Folha de S. Paulo


Hora de desacelerar

Escrevo num dia chuvoso, logo após limpar a gaiola de Futum, meu frágil e pequeno hamster. Já há alguns dias Futum dá claros sinais de envelhecimento.

Hamsters vivem cerca de três anos. Isso significa que, para essas criaturinhas, uma semana equivale a uns seis meses de vida humana. Futum tem dois anos e oito meses.

Ele chegou de surpresa, numa noite de sexta-feira. Era um presente meio de grego, mas como recusar? Sua história já era cheia de cicatrizes.

De fato, ele era uma sobra. As pessoas preferem hamsters sírios de duas cores, e os amarelinhos, como ele, acabam ficando longos períodos nas lojas.

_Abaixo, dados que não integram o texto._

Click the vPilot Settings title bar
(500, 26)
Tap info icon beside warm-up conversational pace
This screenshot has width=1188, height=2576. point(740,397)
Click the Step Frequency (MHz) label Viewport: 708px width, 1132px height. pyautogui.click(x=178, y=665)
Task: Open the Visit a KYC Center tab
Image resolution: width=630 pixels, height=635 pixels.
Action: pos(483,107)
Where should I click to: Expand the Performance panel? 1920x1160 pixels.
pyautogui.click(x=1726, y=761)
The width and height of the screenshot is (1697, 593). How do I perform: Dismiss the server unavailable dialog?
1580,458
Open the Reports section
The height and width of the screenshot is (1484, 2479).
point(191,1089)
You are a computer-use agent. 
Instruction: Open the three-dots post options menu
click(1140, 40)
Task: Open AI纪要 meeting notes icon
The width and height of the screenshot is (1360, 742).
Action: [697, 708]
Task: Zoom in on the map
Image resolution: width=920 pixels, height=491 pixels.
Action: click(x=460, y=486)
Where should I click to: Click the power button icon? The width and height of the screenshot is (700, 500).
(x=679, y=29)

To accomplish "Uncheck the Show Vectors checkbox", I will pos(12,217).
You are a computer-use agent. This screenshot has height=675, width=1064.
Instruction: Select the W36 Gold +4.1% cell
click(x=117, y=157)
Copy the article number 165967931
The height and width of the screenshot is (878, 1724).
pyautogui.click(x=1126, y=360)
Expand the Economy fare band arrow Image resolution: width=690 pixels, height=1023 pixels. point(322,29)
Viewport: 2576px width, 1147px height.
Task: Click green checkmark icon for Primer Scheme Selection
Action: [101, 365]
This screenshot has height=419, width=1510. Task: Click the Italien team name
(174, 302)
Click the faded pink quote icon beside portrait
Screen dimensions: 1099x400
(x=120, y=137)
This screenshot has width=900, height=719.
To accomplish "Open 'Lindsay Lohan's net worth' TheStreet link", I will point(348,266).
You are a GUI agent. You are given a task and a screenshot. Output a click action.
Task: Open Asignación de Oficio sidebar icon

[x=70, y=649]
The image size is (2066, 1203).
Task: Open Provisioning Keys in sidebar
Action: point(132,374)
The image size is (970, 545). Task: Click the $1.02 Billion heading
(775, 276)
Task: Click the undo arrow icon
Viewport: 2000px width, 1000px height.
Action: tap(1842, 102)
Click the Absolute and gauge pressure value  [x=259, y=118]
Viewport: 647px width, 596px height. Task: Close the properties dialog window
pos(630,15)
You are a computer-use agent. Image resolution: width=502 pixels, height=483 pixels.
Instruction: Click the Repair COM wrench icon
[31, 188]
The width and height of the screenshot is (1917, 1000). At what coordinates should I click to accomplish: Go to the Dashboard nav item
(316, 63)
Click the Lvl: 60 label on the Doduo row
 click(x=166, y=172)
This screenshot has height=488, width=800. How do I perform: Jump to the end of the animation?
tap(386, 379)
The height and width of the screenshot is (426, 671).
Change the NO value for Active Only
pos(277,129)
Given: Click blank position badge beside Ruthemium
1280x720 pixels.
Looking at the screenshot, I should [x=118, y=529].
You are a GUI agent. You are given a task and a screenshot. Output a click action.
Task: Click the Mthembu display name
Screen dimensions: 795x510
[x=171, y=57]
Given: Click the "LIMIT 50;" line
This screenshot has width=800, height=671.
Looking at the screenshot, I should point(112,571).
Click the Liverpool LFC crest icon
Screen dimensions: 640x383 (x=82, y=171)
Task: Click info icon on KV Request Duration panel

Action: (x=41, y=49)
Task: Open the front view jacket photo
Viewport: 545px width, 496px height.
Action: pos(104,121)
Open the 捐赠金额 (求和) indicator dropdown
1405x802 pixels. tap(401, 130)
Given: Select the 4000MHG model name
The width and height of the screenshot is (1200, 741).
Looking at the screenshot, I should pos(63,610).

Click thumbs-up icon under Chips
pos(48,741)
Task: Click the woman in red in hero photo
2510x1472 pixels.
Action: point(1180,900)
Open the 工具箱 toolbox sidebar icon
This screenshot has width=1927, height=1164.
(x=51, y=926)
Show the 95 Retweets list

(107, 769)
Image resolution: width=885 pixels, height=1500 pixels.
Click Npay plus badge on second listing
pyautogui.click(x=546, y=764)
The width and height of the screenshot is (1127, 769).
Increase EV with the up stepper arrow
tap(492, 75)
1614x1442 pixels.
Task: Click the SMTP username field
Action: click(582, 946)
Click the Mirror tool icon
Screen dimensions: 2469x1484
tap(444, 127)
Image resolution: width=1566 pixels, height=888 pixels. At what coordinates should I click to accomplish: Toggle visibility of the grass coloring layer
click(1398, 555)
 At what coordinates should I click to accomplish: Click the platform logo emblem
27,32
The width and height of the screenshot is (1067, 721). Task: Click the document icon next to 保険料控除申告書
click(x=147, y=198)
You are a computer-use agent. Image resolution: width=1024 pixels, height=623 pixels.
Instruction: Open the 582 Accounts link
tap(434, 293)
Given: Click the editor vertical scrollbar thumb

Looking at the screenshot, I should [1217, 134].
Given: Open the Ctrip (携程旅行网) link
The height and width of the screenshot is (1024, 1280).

Encalhado na matriz de uma rede de pet shops, ele foi enviado para uma filial. Viajou com dezenas de outros e chegou ao destino caolho, provavelmente por uma briga.

Ilustração Tiago Elcerdo

A venda de um hamster sem olho é praticamente impossível, e ele voltou para São Paulo. Para evitar a eutanásia, teria de ser tratado com antibiótico. Mas quem pingaria o colírio quatro vezes por dia?

Foi assim que ele foi parar lá em casa. Futum sempre foi independente, agitado, comilão. Mas, de umas semanas para cá, passou a usar menos a roda de metal, a comer menos, a dormir mais.

A gaiola tubular, cheia de sobe e desce, foi remontada para ele conseguir chegar a todos os pontos: já não dá para escalar tão longe.

Quando entro no quarto onde ele fica, nem sempre sai da casinha. Antes, ao menor barulho, colocava a cabeça para fora, mexendo seus bigodinhos atrás de algum petisco. As guloseimas continuam existindo, mas por vezes ele não as enxerga.
E nem sempre tem apetite.

Hoje descobrimos que ele ainda se anima ao ser solto na cama e explorar um novo ambiente. Para ele - como para a gente -, o exercício estimula o metabolismo, ajuda o apetite e, no limite, ameniza as mazelas do envelhecimento.

Na reta final de todos nós, é isso o que resta a quem está por perto: tornar leve o desacelerar.